The FDA and the medical device industry struggled to come to terms on the fifth medical device user fee agreement, known as MDUFA V, and Congress needed until Sept. 30 to pass the related legislation. MDUFA V was expected to represent a substantial increase in total user fee amounts over the previous agreement, and that expectation is reflected in the new rates across the board.

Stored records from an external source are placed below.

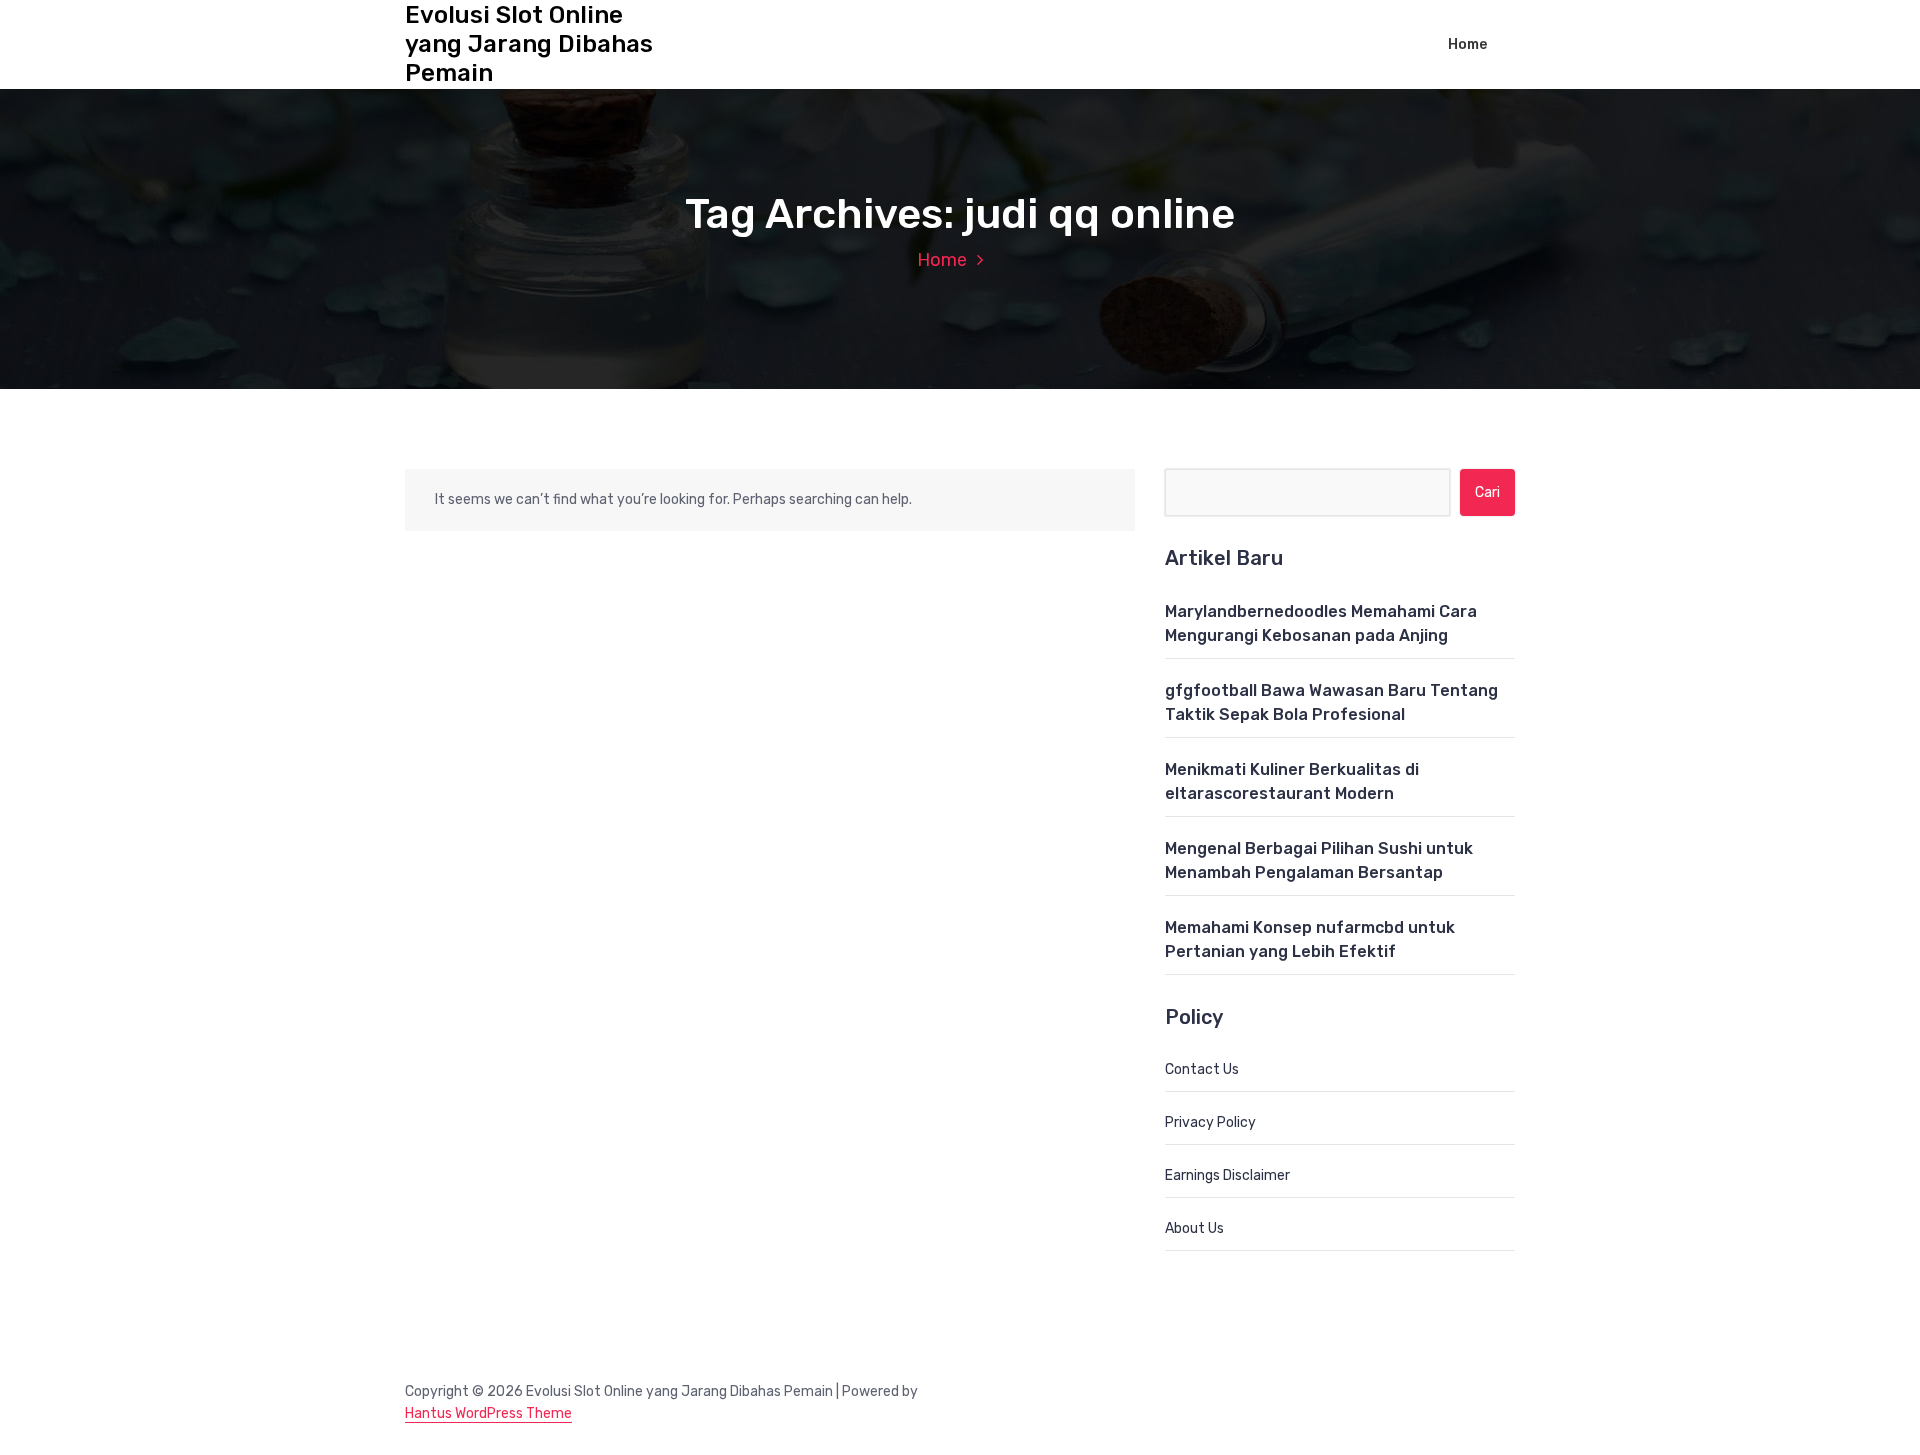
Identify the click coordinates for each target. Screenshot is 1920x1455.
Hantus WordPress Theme (488, 1413)
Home (1467, 44)
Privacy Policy (1210, 1122)
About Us (1194, 1228)
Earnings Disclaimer (1227, 1175)
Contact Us (1202, 1069)
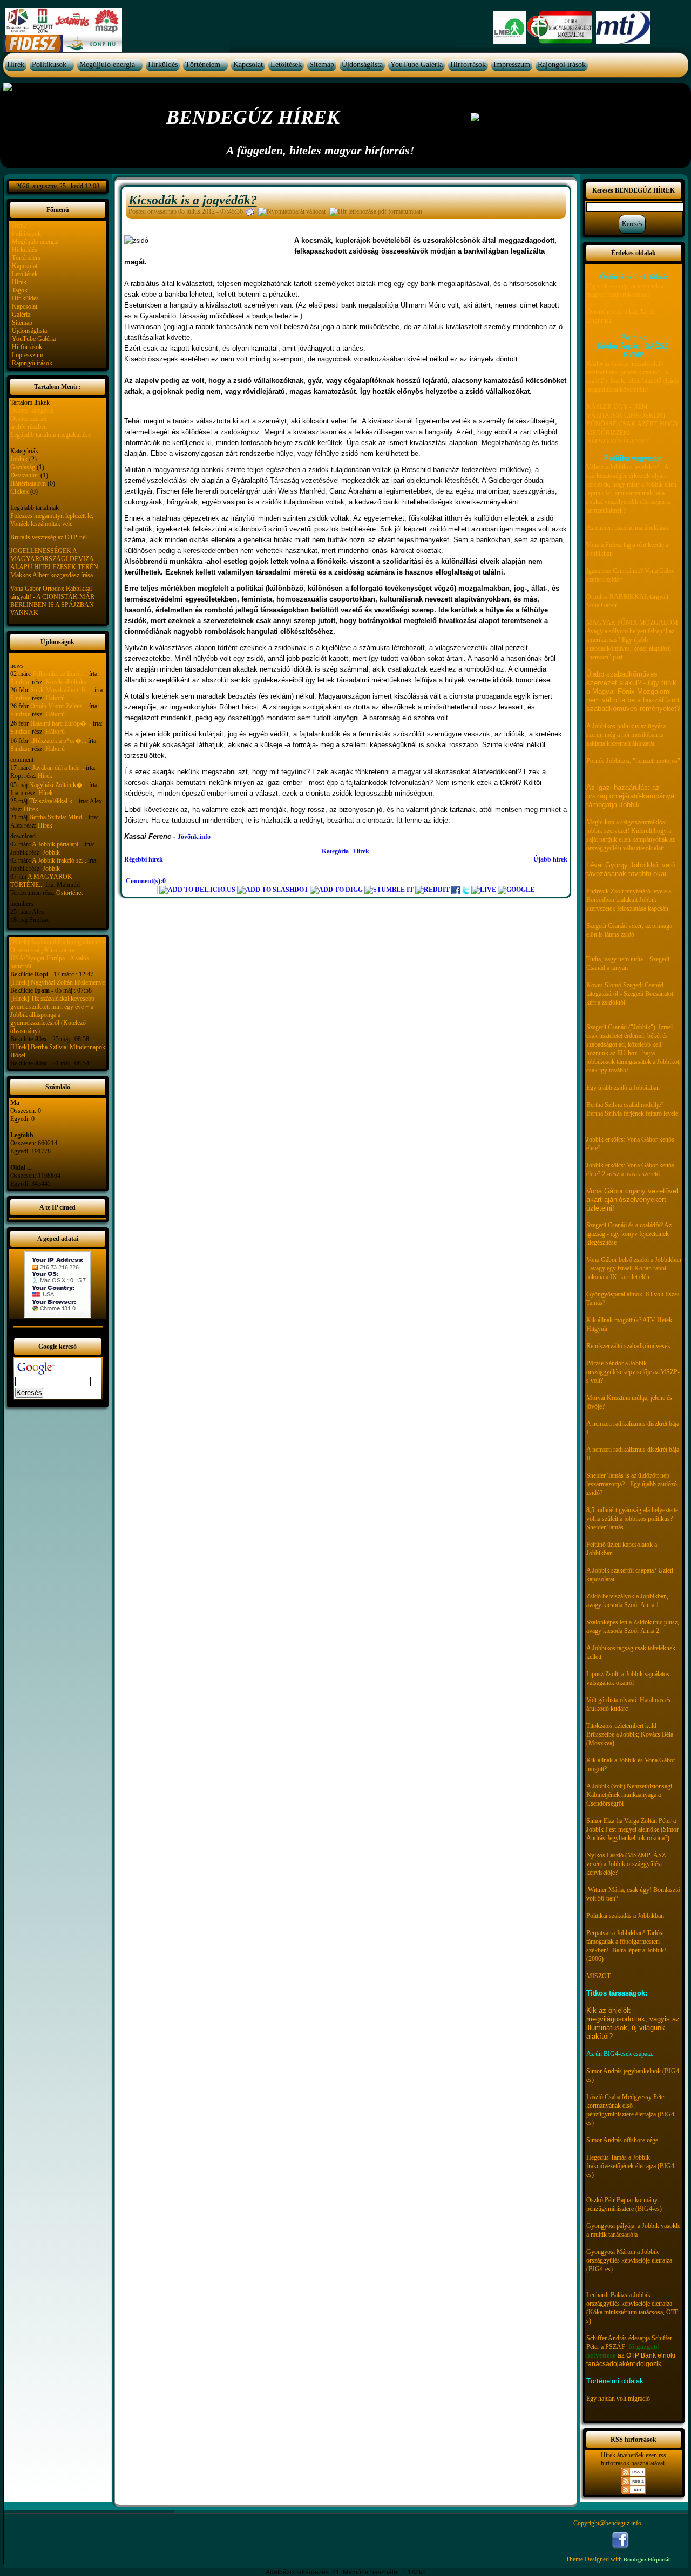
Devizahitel (24, 475)
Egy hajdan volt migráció (618, 2398)
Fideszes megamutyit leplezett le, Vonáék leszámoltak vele (51, 520)
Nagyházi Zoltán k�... (58, 785)
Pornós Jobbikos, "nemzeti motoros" (633, 760)
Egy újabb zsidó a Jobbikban (623, 1087)
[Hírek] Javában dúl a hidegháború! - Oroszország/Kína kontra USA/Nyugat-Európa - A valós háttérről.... (57, 954)
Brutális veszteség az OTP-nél (48, 537)
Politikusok (49, 64)
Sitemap (321, 64)
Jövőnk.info (194, 837)
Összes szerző (28, 418)
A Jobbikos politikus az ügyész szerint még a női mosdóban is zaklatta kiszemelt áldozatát (626, 734)
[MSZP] (62, 20)
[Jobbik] (561, 27)
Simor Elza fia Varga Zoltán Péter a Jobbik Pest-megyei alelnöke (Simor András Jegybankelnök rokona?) (632, 1829)
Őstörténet (69, 893)
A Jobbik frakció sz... (59, 860)
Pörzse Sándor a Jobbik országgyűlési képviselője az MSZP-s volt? (633, 1371)
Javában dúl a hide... (58, 767)
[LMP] (509, 27)
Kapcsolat (248, 64)
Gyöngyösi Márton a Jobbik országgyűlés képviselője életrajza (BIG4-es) (629, 2260)
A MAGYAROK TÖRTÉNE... (41, 881)
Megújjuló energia (107, 64)
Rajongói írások (562, 64)
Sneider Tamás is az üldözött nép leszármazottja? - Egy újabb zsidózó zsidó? (631, 1484)
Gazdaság (22, 467)
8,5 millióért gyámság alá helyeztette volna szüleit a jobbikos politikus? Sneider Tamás (632, 1518)
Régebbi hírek (143, 859)
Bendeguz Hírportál (647, 2560)
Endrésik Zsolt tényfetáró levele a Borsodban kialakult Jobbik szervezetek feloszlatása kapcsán (628, 899)
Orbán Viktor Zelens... (58, 706)
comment (21, 759)
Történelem (202, 64)
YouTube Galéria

Most of these rates are adjusted for small businesses, defined as entities grossing less than $100 million, which will be required to pay $110,387 for PMA filings rather than the almost $442,000 for larger companies. Companies that have receipts of less than $30 million can apply for a waiver of their first PMA fee under MDUVA V, a waiver that was also available under MDUFA IV. Following are other fees for fiscal 2023 (the device manufacturing facility registration fee of $6,493 is the same for all manufacturers in fiscal 2023).\

De novo petitions

  • $132,464 large businesses ($112,457 in fiscal 2022)
  • $33,116 small businesses ($28,114 in fiscal 2022)

510(k) applications

  • $19,870 large businesses ($12,745 in fiscal 2022)
  • $4,967 small businesses ($3,186 in fiscal 2022)\

By far, the most common premarket application type for the FDA is the 510(k) application, which is applicable to medium-risk, class II devices. Some of the goals for review of 510(k) applications remain as they were under MDUFA IV, with FDA substantive interactions with the sponsor required by 60 days for at least 95% of all 510(k)s. That 95% rate for providing a substantive interaction within 60 days is identical across all five years of MDUFA V.

Similarly, the FDA is expected to return a decision on 95% of applications within 90 FDA review days in each of the five years of this agreement. For any applications that are not fully reviewed within 100 days, the agency will provide written communication to the applicant, which will be used in meetings or teleconferences to review the application.

The average total time to a decision on a 510(k) application (which includes interactions with the sponsor in addition to the 90 FDA days) is set to 128 calendar days in fiscal year 2023, falling to 124 days in the following fiscal year. The average total time to a decision is set at 112 days in the last three fiscal years of MDUFA V, although the number of days in fiscal years 2026 and 2027 may be adjusted to account for the meeting of certain performance goals.

These average total time to decision diverges significantly from the objectives set forth for MDUFA IV, which called for a decision to be rendered by 108 days in fiscal year 2022, the lowest of the five years for MDUFA IV. In fiscal 2018, the target total time for 510(k)s was 128 days.

The MDUFA V agreement calls on the agency and the applicant to achieve a shared outcome average total time to decision of 290 calendar days for PMA originals and panel-track supplements in fiscal years 2023 and 2024. However, that number of elapsed days is scheduled to fall to 285 days in fiscal years 2025-2027.

For de novo petitions, MDUFA V requires that the agency respond within 150 days for at least 70% of these filings in fiscal years 2023-2025. The benchmark for fiscal 2026 is a 150-day response for 80% of de novo petitions if the FDA reaches the 70% set point in 2023, but the success rate for fiscal year 2027 is somewhat more complicated. The agency would have to meet a 150-day turn-around time for 90% of de novos in fiscal 2027 if these reviews are returned on time in both fiscal years 2023 and 2024, but only 80% of de novos would have to be reviewed in 150 days if the agency meets the 70%/150-day goal for 2023, but misses the 70%/150-day goal for 2024.